搜索 csv 文件最快的方法是什么?

Юри*_*аев 8 python csv

任务:检查文件中序列号和护照号码的可用性。

我的决定如下:

def check_passport(filename, series: str, number: str) -> dict:
    """
    Find passport number and series
    :param filename:csv filename path
    :param series: passport series
    :param number: passport number
    :return:
    """
    print(f'series={series}, number={number}')
    find = False
    start = datetime.datetime.now()
    with open(filename, 'r', encoding='utf_8_sig') as csvfile:
        reader = csv.reader(csvfile, delimiter=',')
        try:
            for row in reader:
                if row[0] == series and row[1] == num:
                    print(row[0])
                    print(row[1])
                    find = True
                    break
        except Exception as e:
            print(e)
    print(datetime.datetime.now() - start)
    if find:
        return {'result': False, 'message': f'Passport found'}
    else:
        return {'result': False, 'message': f'Passport not found in Database'}
Run Code Online (Sandbox Code Playgroud)

这是 csv 文件的一部分

PASSP_SERIES,PASSP_NUMBER
3604,015558 
6003,711925 
6004,461914 
6001,789369
Run Code Online (Sandbox Code Playgroud)

如果您的档案中没有护照,则时间会更糟,因为您需要检查所有行。
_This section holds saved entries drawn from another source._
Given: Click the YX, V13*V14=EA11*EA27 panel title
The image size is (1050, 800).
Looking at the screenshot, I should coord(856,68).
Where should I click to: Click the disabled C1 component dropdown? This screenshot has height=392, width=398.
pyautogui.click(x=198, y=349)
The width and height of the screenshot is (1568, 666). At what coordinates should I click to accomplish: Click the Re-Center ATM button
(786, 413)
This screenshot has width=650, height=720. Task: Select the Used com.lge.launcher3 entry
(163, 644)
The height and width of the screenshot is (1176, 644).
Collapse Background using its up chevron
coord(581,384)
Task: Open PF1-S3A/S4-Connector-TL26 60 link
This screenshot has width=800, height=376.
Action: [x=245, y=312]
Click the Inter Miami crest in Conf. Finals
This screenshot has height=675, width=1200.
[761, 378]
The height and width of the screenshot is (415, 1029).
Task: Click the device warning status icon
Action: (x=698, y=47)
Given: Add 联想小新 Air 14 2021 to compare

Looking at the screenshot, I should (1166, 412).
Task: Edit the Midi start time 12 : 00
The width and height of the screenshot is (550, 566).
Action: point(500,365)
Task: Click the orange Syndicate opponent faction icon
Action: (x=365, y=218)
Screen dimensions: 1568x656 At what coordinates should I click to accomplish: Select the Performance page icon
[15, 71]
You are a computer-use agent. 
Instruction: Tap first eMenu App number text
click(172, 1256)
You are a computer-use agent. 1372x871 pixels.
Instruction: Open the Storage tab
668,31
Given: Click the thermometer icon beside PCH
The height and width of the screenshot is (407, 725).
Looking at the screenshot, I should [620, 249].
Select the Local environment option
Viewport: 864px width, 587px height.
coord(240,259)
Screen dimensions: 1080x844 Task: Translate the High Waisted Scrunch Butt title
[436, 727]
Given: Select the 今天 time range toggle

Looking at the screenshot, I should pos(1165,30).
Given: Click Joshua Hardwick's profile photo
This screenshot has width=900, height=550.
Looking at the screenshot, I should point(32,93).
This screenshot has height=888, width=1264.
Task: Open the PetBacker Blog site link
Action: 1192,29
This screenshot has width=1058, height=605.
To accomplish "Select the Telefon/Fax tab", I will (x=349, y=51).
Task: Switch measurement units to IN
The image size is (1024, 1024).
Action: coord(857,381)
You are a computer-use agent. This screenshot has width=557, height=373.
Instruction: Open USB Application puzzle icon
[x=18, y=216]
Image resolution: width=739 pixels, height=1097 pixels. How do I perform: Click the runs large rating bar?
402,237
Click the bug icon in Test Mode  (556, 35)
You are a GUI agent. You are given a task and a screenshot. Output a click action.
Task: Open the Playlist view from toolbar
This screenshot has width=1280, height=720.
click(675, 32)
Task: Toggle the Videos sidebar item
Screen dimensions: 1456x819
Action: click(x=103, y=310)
我的最好成绩是53秒。

Dar*_*ylG 10

检查了三种解决方案

  1. 原帖的CSV逐行方法
  2. 使用原始文本而不是使用 CSV 阅读器分区为 CSV 字段
  3. 使用 Pandas 读取和处理块中的数据

结果 使用 1000 万到 3000 万行进行测试。 在此输入图像描述

摘要 使用 Pandas 是最慢的方法。考虑到本文的观察结果,这并不奇怪(即 Pandas 由于其开销而成为读取 CSV 文件的较慢方法之一)。最快的方法是将文件作为原始文本文件处理并查找原始文本中的数字(比最初发布的使用 CSV 阅读器的方法快约 2 倍)。Pandas 比原始方法慢约 30%。

测试代码

import timeit
import time
import random
import numpy as np
import pandas as pd
import csv
import matplotlib.pyplot as plt
import math
import itertools

def wrapper(func, *args, **kwargs):
    " Use to produced 0 argument function for call it"
    # Reference https://www.pythoncentral.io/time-a-python-function/
    def wrapped():
        return func(*args, **kwargs)
    return wrapped

def method_line_by_line(filename, series: str, number: str) -> dict:
    """
    Find passport number and series
    :param filename:csv filename path
    :param series: passport series
    :param number: passport number
    :return:
    """
    find = False
    with open(filename, 'r', encoding='utf_8_sig') as csvfile:
        reader = csv.reader(csvfile, delimiter=',')
        try:
            for row in reader:
                if row[0] == series and row[1] == num:
                    find = True
                    break
        except Exception as e:
            pass

    if find:
        return {'result': True, 'message': 'Passport found'}
    else:
        return {'result': False, 'message': 'Passport not found in Database'}

def method_raw_text(filename, series: str, number: str) -> dict:
    """
    Find passport number and series by interating through text records
    :param filename:csv filename path
    :param series: passport series
    :param number: passport number
    :return:
    """
    pattern = series + "," + number
    with open(filename, 'r', encoding='utf_8_sig') as csvfile:
        if any(map(lambda x: pattern == x.rstrip(), csvfile)): # iterates through text looking for match
            return {'result': True, 'message': 'Passport found'}
        else:
            return {'result': False, 'message': 'Passport not found in Database'}

def method_pandas_chunks(filename, series: str, number: str) -> dict:
    """
    Find passport number and series using Pandas in chunks
    :param filename:csv filename path
    :param series: passport series
    :param number: passport number
    :return:
    """
    chunksize = 10 ** 5
    for df in pd.read_csv(filename, chunksize=chunksize, dtype={'PASSP_SERIES': str,'PASSP_NUMBER':str}):

      df_search = df[(df['PASSP_SERIES'] == series) & (df['PASSP_NUMBER'] == number)]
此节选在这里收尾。